Mennatallah H. H. M. Said A.
01 Juin 2021•Mise à jour: 01 Juin 2021
AA/Madrid
La Cour suprême espagnole a rejeté, mardi, la détention provisoire du chef du "Polisario" Ibrahim Ghali, dont la présence en Espagne a déclenché une crise avec le Maroc.
Le tribunal a déclaré lors d'une audience à huis clos que "les plaignants n'ont pas présenté de preuves contre le chef du front, Ibrahim Ghali, confirmant sa responsabilité dans un quelconque crime", rapporte le site européen "Euronews".
Plus tôt dans la journée, la justice espagnole a commencé à entendre le chef du Front Polisario, contre qui, deux plaintes ont été déposées, pour "torture" et "génocide".
Les deux plaintes ont été portées contre Ghali, après son arrivée en Espagne pour se faire soigner du coronavirus, et de l'éclatement d'une crise avec le Maroc dans le contexte de l'accueil de celui-ci par Madrid.

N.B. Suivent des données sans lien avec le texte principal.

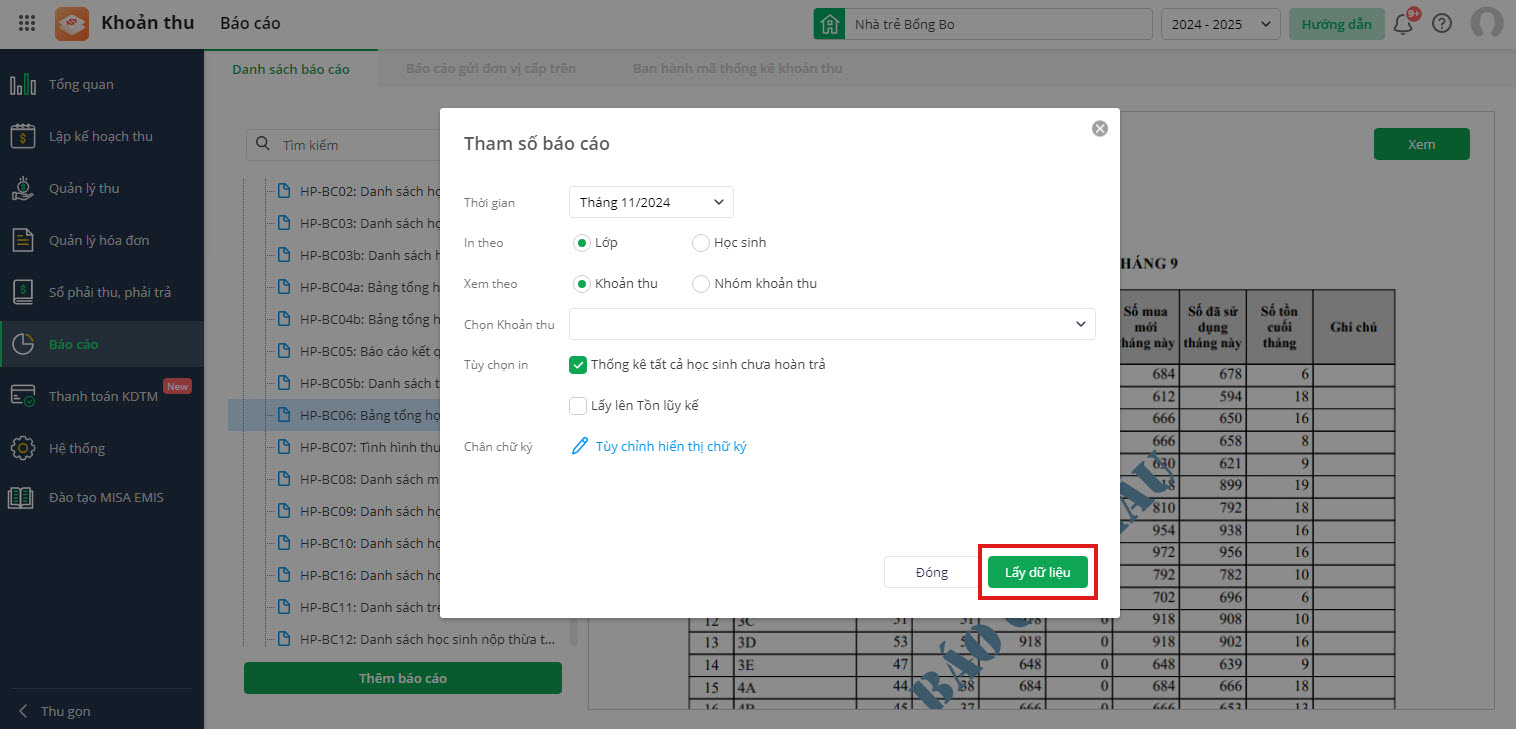Select the Nhóm khoản thu radio option
Screen dimensions: 1516x729
click(x=701, y=284)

En avril, Ghali, chef du Front populaire de libération de Sakia El Hamra et de la vallée de l'or, a été admis à l'hôpital, en raison de complications dues à son infection par le coronavirus.
Ghali a participé à l'audience par visioconférences, depuis un hôpital du nord de l'Espagne.
Pour sa part, l'avocat de Ghali a nié que son client ait commis des actes illégaux, insistant sur le fait que les allégations contre le chef du Front Polisario étaient "infondées".
*Traduit de l’arabe par Wejden Jlassi.